(WHAT THE TASK ASKS):
Rewrite the listing from the line with "Given: Click the 渲染 render button" up to and including its last line, putting "control" wherever "button" appears and keeping everything else the same. Leave the pictures out of your answer.

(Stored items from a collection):
========

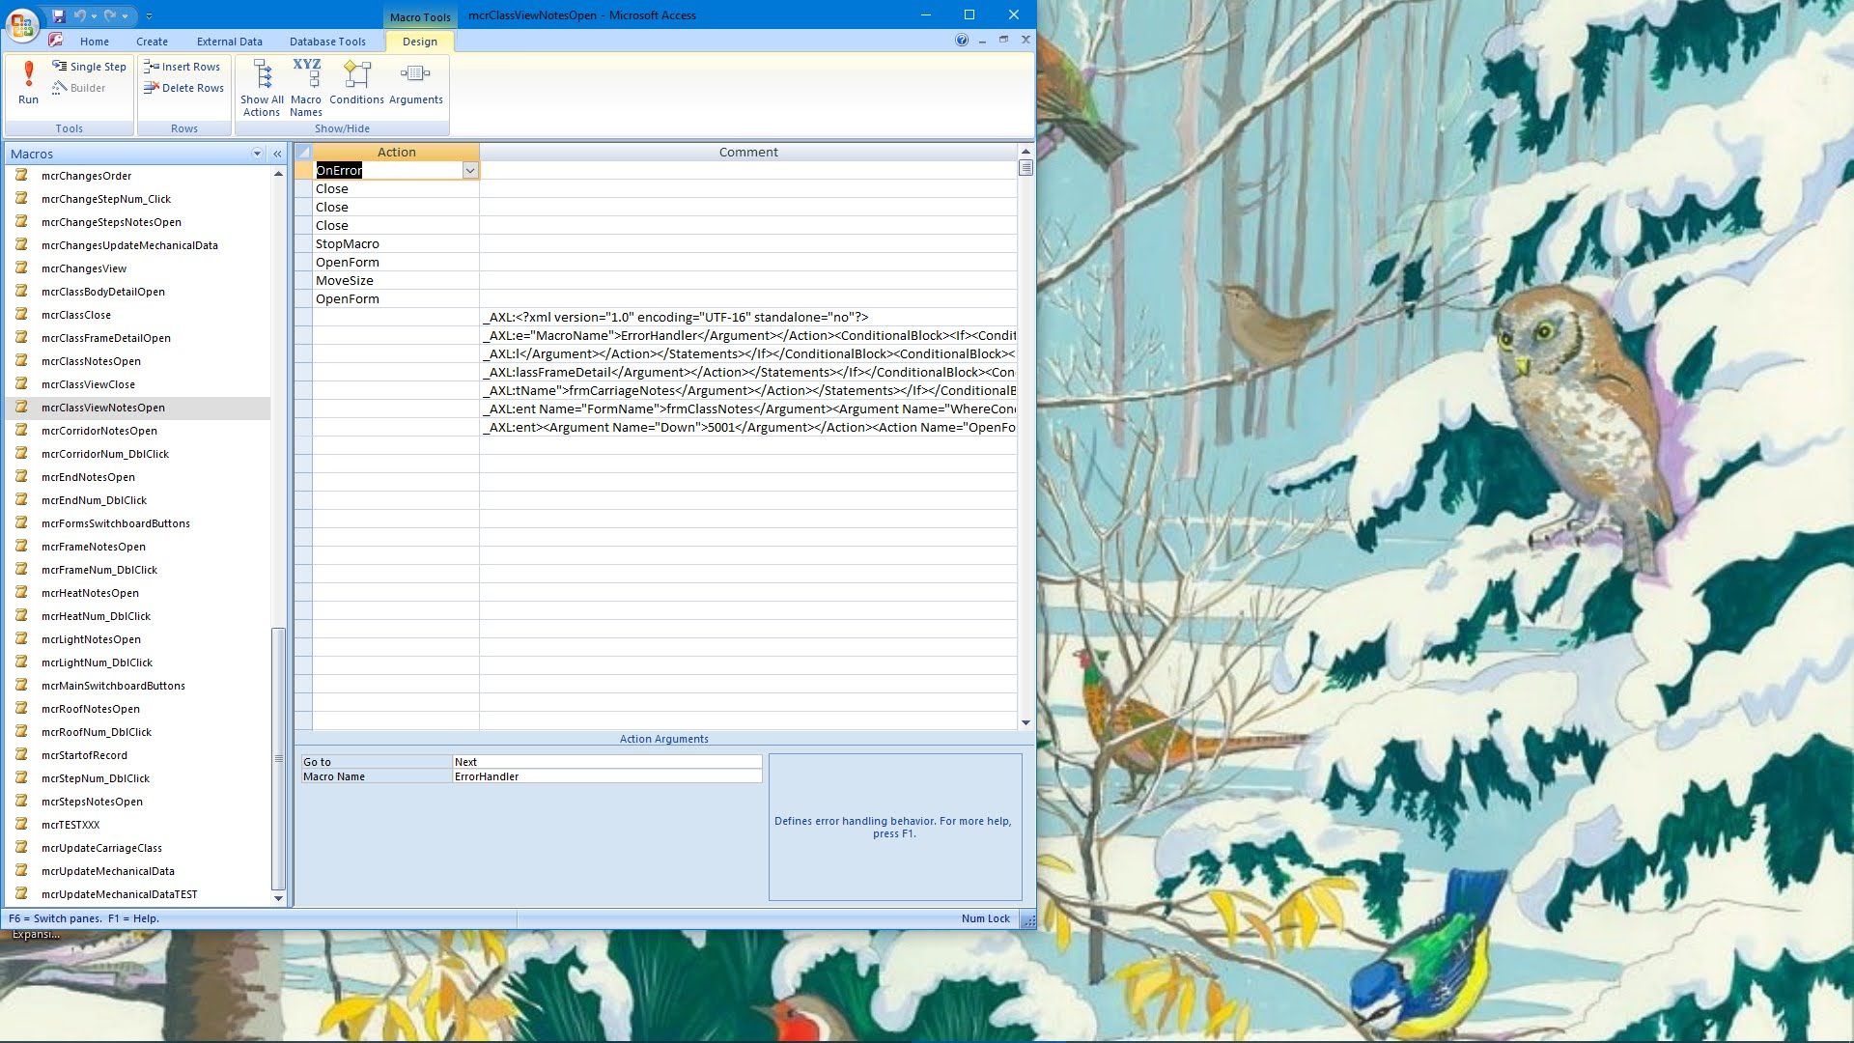Click the navigation pane vertical scrollbar thumb
The height and width of the screenshot is (1043, 1854).
pyautogui.click(x=278, y=758)
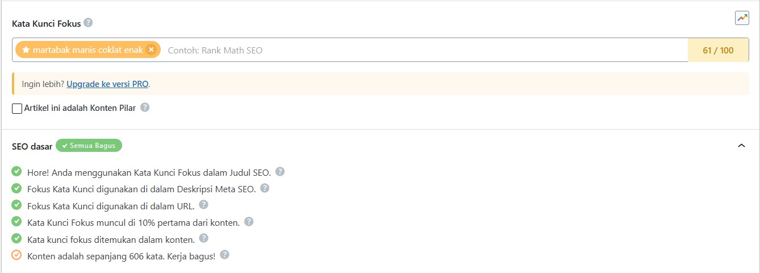
Task: Enable Artikel ini adalah Konten Pilar checkbox
Action: tap(17, 108)
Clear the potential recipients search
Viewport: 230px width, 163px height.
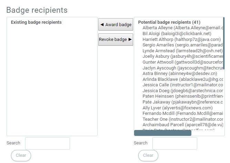(148, 155)
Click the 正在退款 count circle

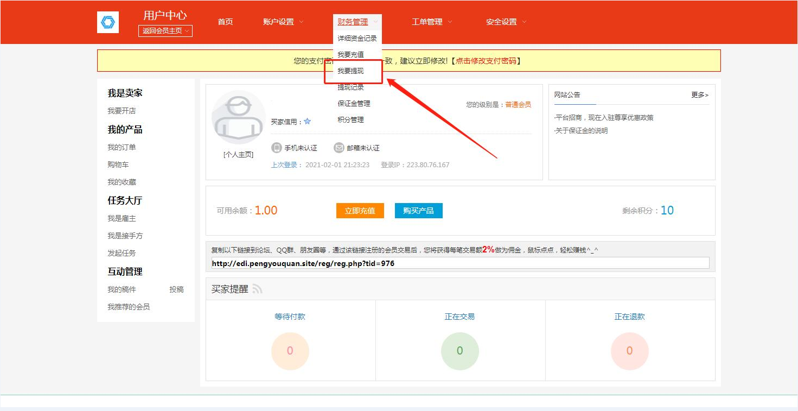[629, 351]
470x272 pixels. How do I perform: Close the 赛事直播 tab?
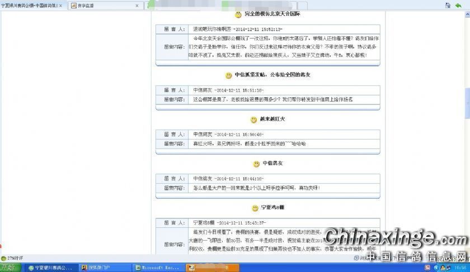pyautogui.click(x=138, y=6)
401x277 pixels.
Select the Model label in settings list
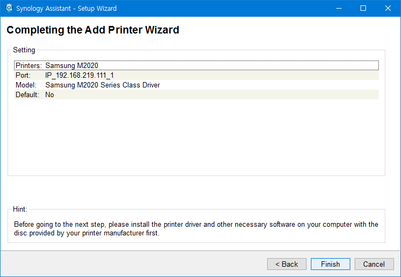25,85
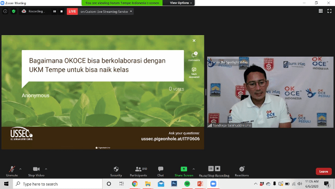
Task: Click the green encryption shield icon
Action: coord(14,11)

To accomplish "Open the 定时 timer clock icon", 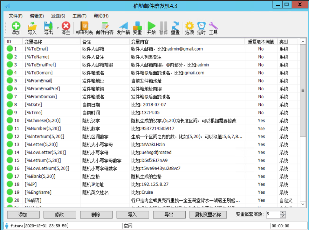I will [x=201, y=28].
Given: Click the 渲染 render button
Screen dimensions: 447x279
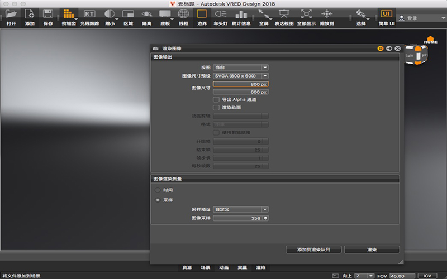Looking at the screenshot, I should pos(372,249).
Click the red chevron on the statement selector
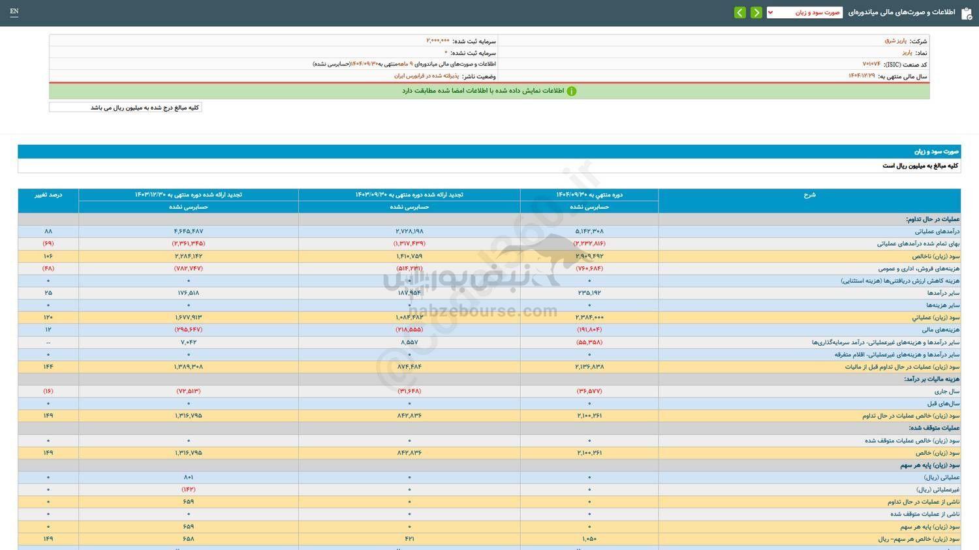This screenshot has height=550, width=979. (x=769, y=12)
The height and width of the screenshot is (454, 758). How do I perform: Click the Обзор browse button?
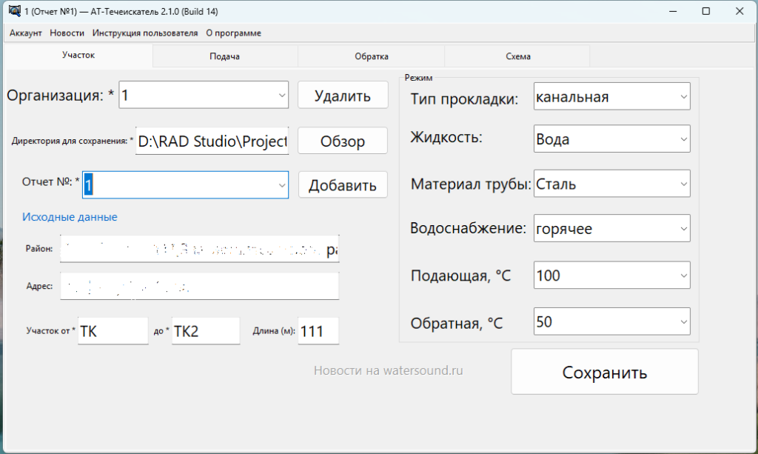pyautogui.click(x=343, y=141)

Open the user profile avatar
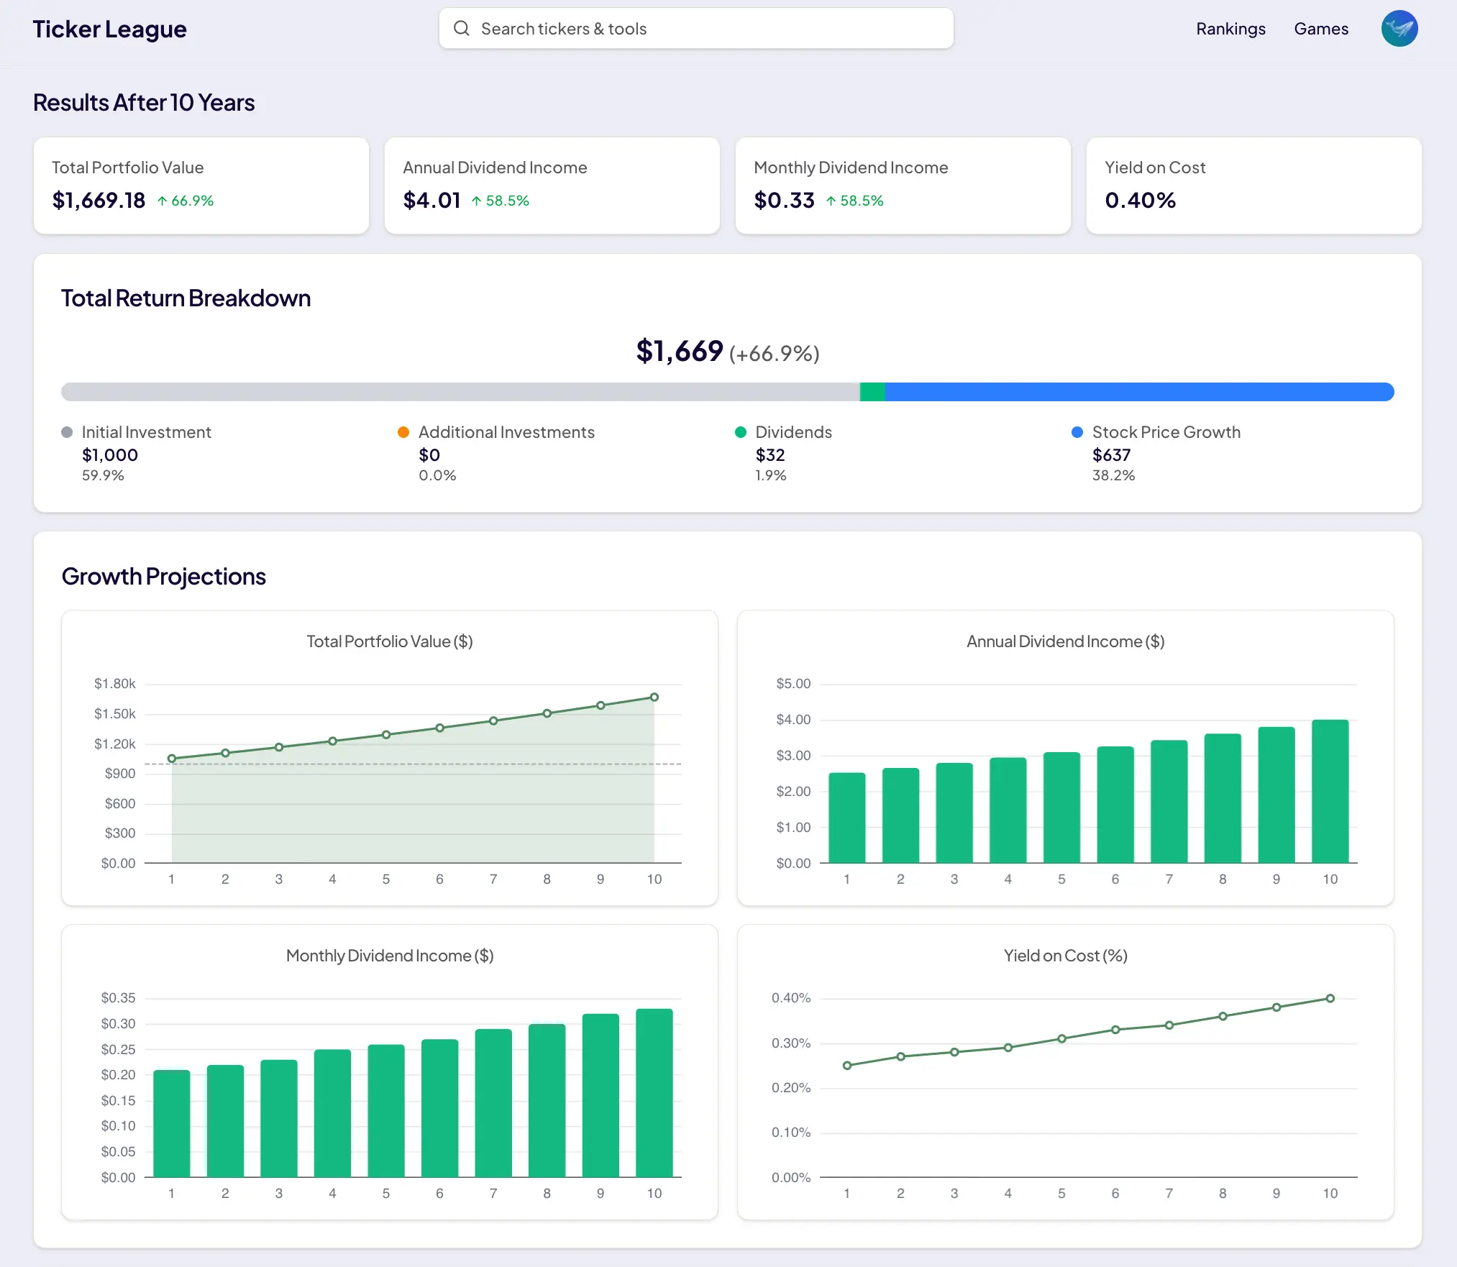[x=1399, y=29]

========

(OUTPUT BELOW):
Given: Click the 渲染 render control
Screen dimensions: 447x279
Looking at the screenshot, I should pos(372,249).
Click the red chevron on the statement selector
This screenshot has height=550, width=979. (x=769, y=12)
The height and width of the screenshot is (454, 758). How do I perform: Click the Обзор browse control?
pyautogui.click(x=343, y=141)

Open the user profile avatar
[x=1399, y=29]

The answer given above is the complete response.